[Text segment]

* BEGIN *

First... I loved this article! It is an extremely important overview of history and social theory. I have two conflicting statements to make after reading it. Give me liberty or death!... and, God save the Queen!

Second... It opens the door to an analogy I've made in many social circles that elicited blank stares, long sips from wine glasses and timely subject shifts. I've always submitted this observation in pleasant company. Pleasant company has its limits. Indeed, it is an analogy better suited to FR.

NOW, Read this excerpt three or four times:

A glaring example of this disability is the EU’s utter failure to compose a viable constitution. Roberts correctly notes that “along with over two centuries of amendments the entire (readable and easily intelligible) U.S. Constitution can be printed out onto twelve pages of A4-sized paper; the (unreadable and impenetrably complicated) proposed European Constitution ran to 265.”

Did you read it at least three of four times? Well, that's what computer programmers do when they write code. There are many languages used to program a computer. Some languages are specialized. They were developed to do specific things. Other languages are used because they are more universal. From a business perspective, the best languages are taught in universities and are widely familiar to most (available for hire) programmers. But what any observer eventually realizes is that good code requires fewer lines than bad code... I'm going to repeat this reality for emphasis. Good code requires fewer lines than bad code! Users rarely consider the code that runs their applications, but it exists under the surface whether they realize it or not. The excerpt proves Europeans do elect officials capable of writing good governing code. Arguably Amercans don't either but we at least had "Founding Fathers" who could and did write good governing code!

What I just mentioned applies to Free Republic. Thank you Jim Rob and [Mr.] Admin Moderator. You have declared independence from other online applications and are doing well governing this relatively wild region of cyberspace.

* END *

[Recorded data]
* BEGIN *

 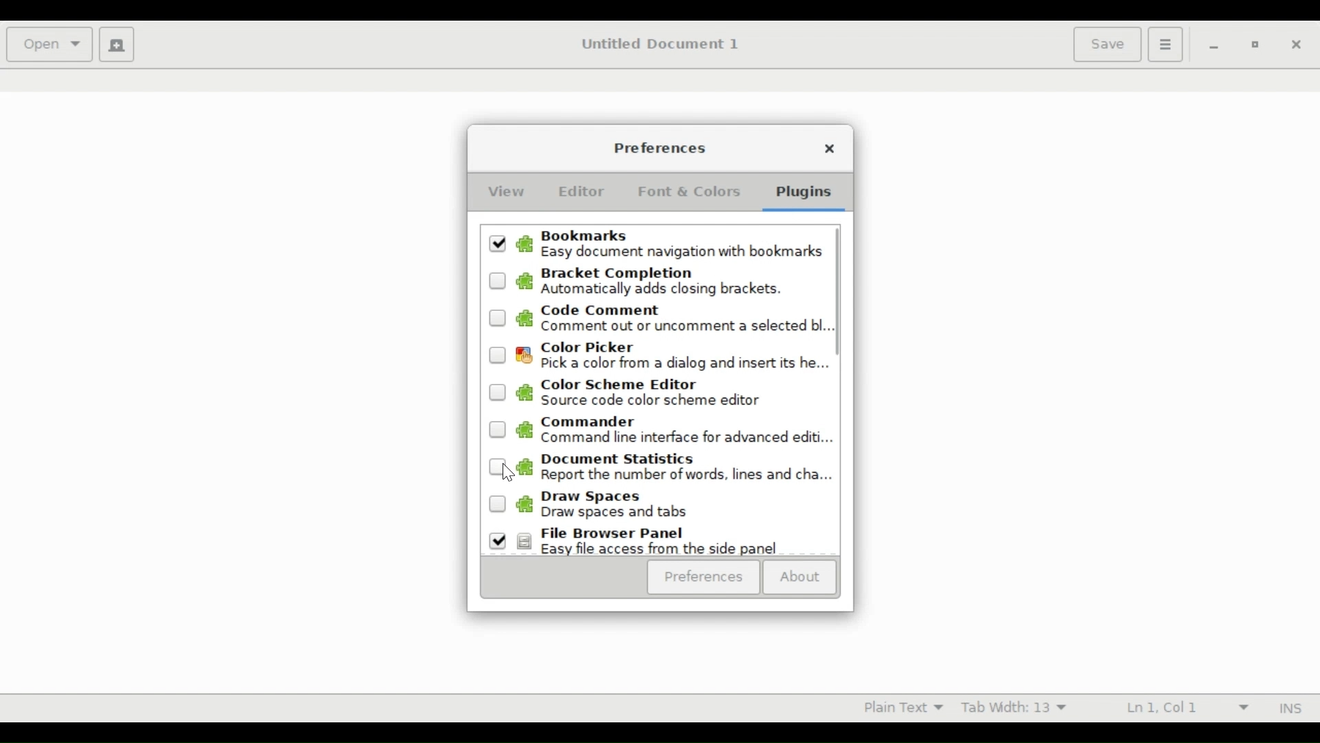 I want to click on Plugins, so click(x=803, y=194).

* END *

[What to produce]
According to the commentary on constitutions and code, on how many pages of A4-sized paper can the U.S. Constitution, with its amendments, be printed?

[The solution]
Twelve pages.